Coroners and Medical Examiners

After the body of Vincent Viafore was recovered from the Hudson River last May, the Orange County medical examiner (as told by Forensic News, among many others) reported that his death was a homicide caused by a “kayak drain plug intentionally removed by other.” The attorney for a suspect in his death claimed that the medical examiner’s office had overstepped its bounds with that determination, saying it was based on police speculation, not an examination of Mr. Viafore’s body.

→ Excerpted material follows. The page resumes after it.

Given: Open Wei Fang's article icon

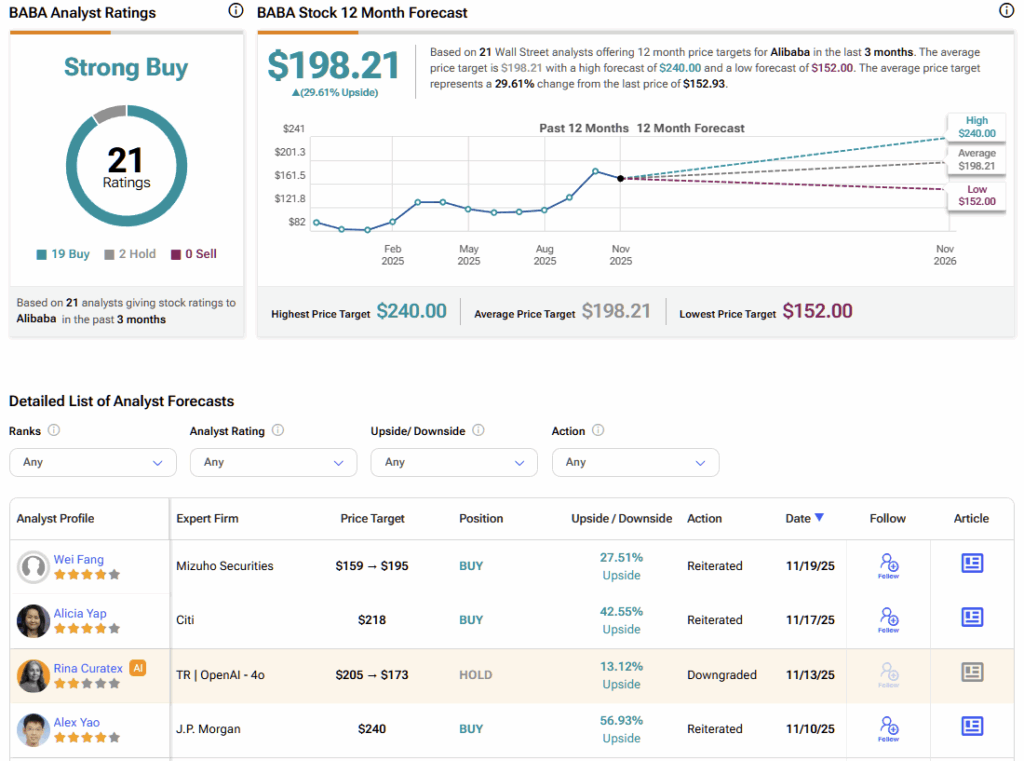Looking at the screenshot, I should 971,564.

Some legal experts agreed that the medical examiner went too far. The Orange County executive office, on the other hand, replied that “If medical examiners were limited to basing their conclusions solely on a physical examination of the body there would be no coroner inquests. The coroners and medical examiners have been doing this for over 100 years.”

I wish lawyers would look in a dictionary before making foolish statements. I might even wish that lawyers fulminating about the duties of medical examiners would look in a Medical Examiners’ and Coroners’ Handbook before making foolish statements, but that would be asking too much.

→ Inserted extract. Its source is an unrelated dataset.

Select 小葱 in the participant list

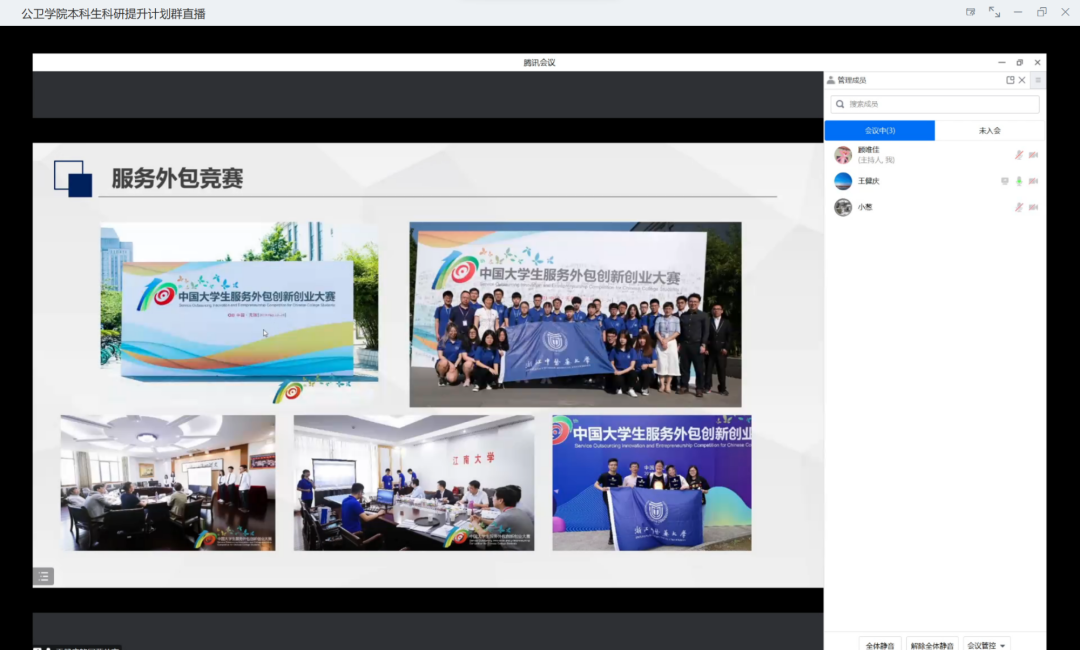point(864,207)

If you go by their obvious original meanings, a “coroner” is an officer of the Crown (as in “coronation”), and a “medical examiner” is somebody who does medical examinations. If you believe that, a medical examiner could only examine the victim’s body, and a coroner (in the U.S.) would have no duties at all because there is no Crown.

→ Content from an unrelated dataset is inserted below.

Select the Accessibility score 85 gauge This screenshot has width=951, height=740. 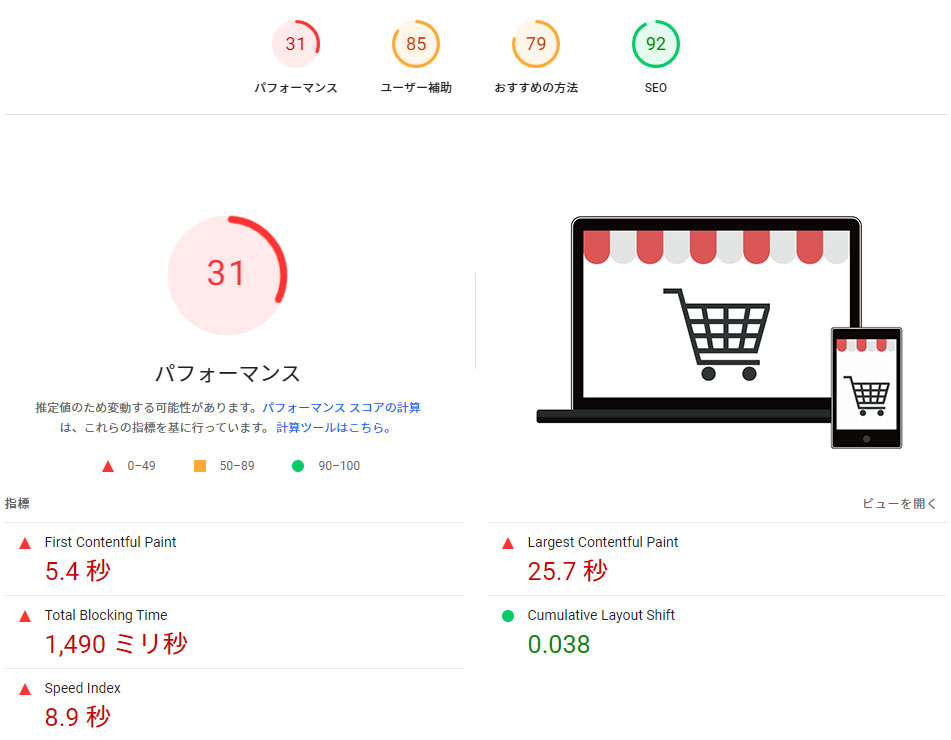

But language changes. In current dictionaries, a coroner is an officer charged with determining the cause of death when the cause might not be natural. A medical examiner is a physician charged with the same duty. Roughly speaking, a medical examiner is a coroner with a medical degree. Nothing in these definitions limits a coroner or a medical examiner to examining the body.

The handbook I mentioned above is specific:

When the death was the result of an external cause, the medical examiner or coroner should specify whether it was an accident, suicide, or homicide and describe the circumstances in items 38–44. In item 43 a clear, brief statement as to how the injury occurred should be made, indicating the circumstances or cause, such as Burned using gasoline to light stove,” Slipped and fell while shoveling snow,” Self-inflicted handgun wound,” or Stabbed by sharp instrument.”

It’s pretty obvious that a medical examiner has to do more than just a medical examination to make this kind of determination, and that’s exactly what the Orange County medical examiner did in the case of Vincent Viafore. Any fool can see that. But not a lawyer.